Stored data:
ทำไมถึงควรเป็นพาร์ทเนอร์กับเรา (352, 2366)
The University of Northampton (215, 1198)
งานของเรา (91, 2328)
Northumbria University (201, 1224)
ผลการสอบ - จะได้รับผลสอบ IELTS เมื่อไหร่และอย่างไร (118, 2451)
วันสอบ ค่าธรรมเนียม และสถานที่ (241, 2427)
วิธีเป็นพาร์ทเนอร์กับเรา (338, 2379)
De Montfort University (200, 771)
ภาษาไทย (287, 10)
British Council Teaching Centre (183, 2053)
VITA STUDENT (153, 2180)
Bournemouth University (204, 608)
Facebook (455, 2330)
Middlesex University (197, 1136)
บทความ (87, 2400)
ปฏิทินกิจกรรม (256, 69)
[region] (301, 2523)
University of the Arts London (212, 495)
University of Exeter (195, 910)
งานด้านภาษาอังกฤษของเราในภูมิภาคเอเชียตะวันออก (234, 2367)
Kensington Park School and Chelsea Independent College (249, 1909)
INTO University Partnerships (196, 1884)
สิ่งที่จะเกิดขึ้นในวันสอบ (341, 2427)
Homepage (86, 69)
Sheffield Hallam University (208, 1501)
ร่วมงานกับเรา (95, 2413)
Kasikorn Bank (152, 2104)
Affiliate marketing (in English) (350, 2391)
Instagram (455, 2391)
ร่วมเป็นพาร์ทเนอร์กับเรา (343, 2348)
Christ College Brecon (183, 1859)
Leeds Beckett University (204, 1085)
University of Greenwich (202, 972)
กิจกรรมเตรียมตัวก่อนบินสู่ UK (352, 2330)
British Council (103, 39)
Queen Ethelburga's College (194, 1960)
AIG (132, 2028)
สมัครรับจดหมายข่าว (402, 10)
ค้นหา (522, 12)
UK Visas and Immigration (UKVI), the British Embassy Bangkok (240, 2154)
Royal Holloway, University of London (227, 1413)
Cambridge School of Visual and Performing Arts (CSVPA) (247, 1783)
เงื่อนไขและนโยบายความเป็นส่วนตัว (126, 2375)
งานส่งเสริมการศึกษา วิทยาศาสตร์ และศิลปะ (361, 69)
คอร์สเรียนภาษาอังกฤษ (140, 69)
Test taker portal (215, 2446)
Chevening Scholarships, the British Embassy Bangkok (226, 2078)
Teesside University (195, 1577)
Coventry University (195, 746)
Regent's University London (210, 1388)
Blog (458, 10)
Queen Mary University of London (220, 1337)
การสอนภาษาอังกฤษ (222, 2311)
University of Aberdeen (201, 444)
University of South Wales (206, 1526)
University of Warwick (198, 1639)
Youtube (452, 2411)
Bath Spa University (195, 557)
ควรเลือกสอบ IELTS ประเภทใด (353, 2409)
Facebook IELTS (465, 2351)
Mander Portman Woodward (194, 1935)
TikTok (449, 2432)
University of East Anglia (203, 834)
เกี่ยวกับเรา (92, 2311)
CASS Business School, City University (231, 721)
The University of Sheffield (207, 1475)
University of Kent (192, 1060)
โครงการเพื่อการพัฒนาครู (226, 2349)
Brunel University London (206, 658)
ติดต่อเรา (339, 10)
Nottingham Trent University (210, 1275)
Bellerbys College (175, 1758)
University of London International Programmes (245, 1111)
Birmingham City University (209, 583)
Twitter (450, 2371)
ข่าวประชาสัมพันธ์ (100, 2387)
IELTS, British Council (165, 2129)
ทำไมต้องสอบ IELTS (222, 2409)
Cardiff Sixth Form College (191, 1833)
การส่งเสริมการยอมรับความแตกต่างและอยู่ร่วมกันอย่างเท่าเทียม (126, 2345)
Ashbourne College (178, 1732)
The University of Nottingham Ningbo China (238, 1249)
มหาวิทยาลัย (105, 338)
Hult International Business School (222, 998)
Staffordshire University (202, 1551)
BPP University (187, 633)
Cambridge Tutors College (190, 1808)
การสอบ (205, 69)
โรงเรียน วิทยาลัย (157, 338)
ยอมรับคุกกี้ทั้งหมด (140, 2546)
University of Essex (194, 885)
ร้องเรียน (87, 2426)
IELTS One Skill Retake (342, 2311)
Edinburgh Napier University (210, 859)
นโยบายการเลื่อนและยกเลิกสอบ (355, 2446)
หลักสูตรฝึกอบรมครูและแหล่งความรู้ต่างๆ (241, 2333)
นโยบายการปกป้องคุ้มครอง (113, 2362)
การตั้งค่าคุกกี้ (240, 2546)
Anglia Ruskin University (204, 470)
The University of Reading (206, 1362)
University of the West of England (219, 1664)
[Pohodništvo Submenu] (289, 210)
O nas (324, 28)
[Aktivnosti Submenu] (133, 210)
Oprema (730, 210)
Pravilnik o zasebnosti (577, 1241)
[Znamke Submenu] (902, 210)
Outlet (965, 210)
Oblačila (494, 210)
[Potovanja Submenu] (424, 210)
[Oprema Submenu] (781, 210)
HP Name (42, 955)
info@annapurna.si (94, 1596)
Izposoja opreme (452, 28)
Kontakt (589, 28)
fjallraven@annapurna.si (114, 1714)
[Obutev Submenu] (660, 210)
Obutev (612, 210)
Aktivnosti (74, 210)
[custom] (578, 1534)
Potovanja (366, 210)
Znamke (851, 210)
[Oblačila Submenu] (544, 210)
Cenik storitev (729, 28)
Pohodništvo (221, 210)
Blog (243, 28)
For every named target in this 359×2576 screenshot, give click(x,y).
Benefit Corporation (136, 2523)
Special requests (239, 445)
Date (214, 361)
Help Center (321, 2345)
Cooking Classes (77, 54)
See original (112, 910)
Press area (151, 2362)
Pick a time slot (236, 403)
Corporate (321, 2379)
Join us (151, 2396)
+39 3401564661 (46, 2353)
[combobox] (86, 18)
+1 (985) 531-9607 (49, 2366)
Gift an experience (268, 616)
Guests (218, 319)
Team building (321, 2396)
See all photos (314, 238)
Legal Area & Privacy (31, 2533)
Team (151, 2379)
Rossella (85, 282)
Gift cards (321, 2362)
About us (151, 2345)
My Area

[YOUR INSTRUCTIONS]
Your answer should consist of every record, printed exactly as given.

[EXPECTED OUTPUT]
ทำไมถึงควรเป็นพาร์ทเนอร์กับเรา (352, 2366)
The University of Northampton (215, 1198)
งานของเรา (91, 2328)
Northumbria University (201, 1224)
ผลการสอบ - จะได้รับผลสอบ IELTS เมื่อไหร่และอย่างไร (118, 2451)
วันสอบ ค่าธรรมเนียม และสถานที่ (241, 2427)
วิธีเป็นพาร์ทเนอร์กับเรา (338, 2379)
De Montfort University (200, 771)
ภาษาไทย (287, 10)
British Council Teaching Centre (183, 2053)
VITA STUDENT (153, 2180)
Bournemouth University (204, 608)
Facebook (455, 2330)
Middlesex University (197, 1136)
บทความ (87, 2400)
ปฏิทินกิจกรรม (256, 69)
[region] (301, 2523)
University of the Arts London (212, 495)
University of Exeter (195, 910)
งานด้านภาษาอังกฤษของเราในภูมิภาคเอเชียตะวันออก (234, 2367)
Kensington Park School and Chelsea Independent College (249, 1909)
INTO University Partnerships (196, 1884)
สิ่งที่จะเกิดขึ้นในวันสอบ (341, 2427)
Homepage (86, 69)
Sheffield Hallam University (208, 1501)
ร่วมงานกับเรา (95, 2413)
Kasikorn Bank (152, 2104)
Affiliate marketing (in English) (350, 2391)
Instagram (455, 2391)
ร่วมเป็นพาร์ทเนอร์กับเรา (343, 2348)
Christ College Brecon (183, 1859)
Leeds Beckett University (204, 1085)
University of Greenwich (202, 972)
กิจกรรมเตรียมตัวก่อนบินสู่ UK (352, 2330)
British Council (103, 39)
Queen Ethelburga's College (194, 1960)
AIG (132, 2028)
สมัครรับจดหมายข่าว (402, 10)
ค้นหา (522, 12)
UK Visas and Immigration (UKVI), the British Embassy Bangkok (240, 2154)
Royal Holloway, University of London (227, 1413)
Cambridge School of Visual and Performing Arts (CSVPA) (247, 1783)
เงื่อนไขและนโยบายความเป็นส่วนตัว (126, 2375)
งานส่งเสริมการศึกษา วิทยาศาสตร์ และศิลปะ (361, 69)
คอร์สเรียนภาษาอังกฤษ (140, 69)
Test taker portal (215, 2446)
Chevening Scholarships, the British Embassy Bangkok (226, 2078)
Teesside University (195, 1577)
Coventry University (195, 746)
Regent's University London (210, 1388)
Blog (458, 10)
Queen Mary University of London (220, 1337)
การสอนภาษาอังกฤษ (222, 2311)
University of Aberdeen (201, 444)
University of South Wales (206, 1526)
University of Warwick (198, 1639)
Youtube (452, 2411)
Bath Spa University (195, 557)
ควรเลือกสอบ IELTS ประเภทใด (353, 2409)
Facebook IELTS (465, 2351)
Mander Portman Woodward (194, 1935)
TikTok (449, 2432)
University of East Anglia (203, 834)
เกี่ยวกับเรา (92, 2311)
CASS Business School, City University (231, 721)
The University of Sheffield (207, 1475)
University of Kent (192, 1060)
โครงการเพื่อการพัฒนาครู (226, 2349)
Brunel University London (206, 658)
ติดต่อเรา (339, 10)
Nottingham Trent University (210, 1275)
Bellerbys College (175, 1758)
University of London International Programmes (245, 1111)
Birmingham City University (209, 583)
Twitter (450, 2371)
ข่าวประชาสัมพันธ์ (100, 2387)
IELTS, British Council (165, 2129)
ทำไมต้องสอบ IELTS (222, 2409)
Cardiff Sixth Form College (191, 1833)
การส่งเสริมการยอมรับความแตกต่างและอยู่ร่วมกันอย่างเท่าเทียม (126, 2345)
Ashbourne College (178, 1732)
The University of Nottingham Ningbo China (238, 1249)
มหาวิทยาลัย (105, 338)
Hult International Business School (222, 998)
Staffordshire University (202, 1551)
BPP University (187, 633)
Cambridge Tutors College (190, 1808)
การสอบ (205, 69)
โรงเรียน วิทยาลัย (157, 338)
ยอมรับคุกกี้ทั้งหมด (140, 2546)
University of Essex (194, 885)
ร้องเรียน (87, 2426)
IELTS One Skill Retake (342, 2311)
Edinburgh Napier University (210, 859)
นโยบายการเลื่อนและยกเลิกสอบ (355, 2446)
หลักสูตรฝึกอบรมครูและแหล่งความรู้ต่างๆ (241, 2333)
นโยบายการปกป้องคุ้มครอง (113, 2362)
การตั้งค่าคุกกี้ (240, 2546)
Anglia Ruskin University (204, 470)
The University of Reading (206, 1362)
University of the West of England (219, 1664)
[Pohodništvo Submenu] (289, 210)
O nas (324, 28)
[Aktivnosti Submenu] (133, 210)
Oprema (730, 210)
Pravilnik o zasebnosti (577, 1241)
[Znamke Submenu] (902, 210)
Outlet (965, 210)
Oblačila (494, 210)
[Potovanja Submenu] (424, 210)
[Oprema Submenu] (781, 210)
HP Name (42, 955)
info@annapurna.si (94, 1596)
Izposoja opreme (452, 28)
Kontakt (589, 28)
fjallraven@annapurna.si (114, 1714)
[Obutev Submenu] (660, 210)
Obutev (612, 210)
Aktivnosti (74, 210)
[custom] (578, 1534)
Potovanja (366, 210)
Znamke (851, 210)
[Oblačila Submenu] (544, 210)
Cenik storitev (729, 28)
Pohodništvo (221, 210)
Blog (243, 28)
For every named target in this 359×2576 screenshot, give click(x,y).
Benefit Corporation (136, 2523)
Special requests (239, 445)
Date (214, 361)
Help Center (321, 2345)
Cooking Classes (77, 54)
See original (112, 910)
Press area (151, 2362)
Pick a time slot (236, 403)
Corporate (321, 2379)
Join us (151, 2396)
+39 3401564661 (46, 2353)
[combobox] (86, 18)
+1 (985) 531-9607 (49, 2366)
Gift an experience (268, 616)
Guests (218, 319)
Team building (321, 2396)
See all photos (314, 238)
Legal Area & Privacy (31, 2533)
Team (151, 2379)
Rossella (85, 282)
Gift cards (321, 2362)
About us (151, 2345)
My Area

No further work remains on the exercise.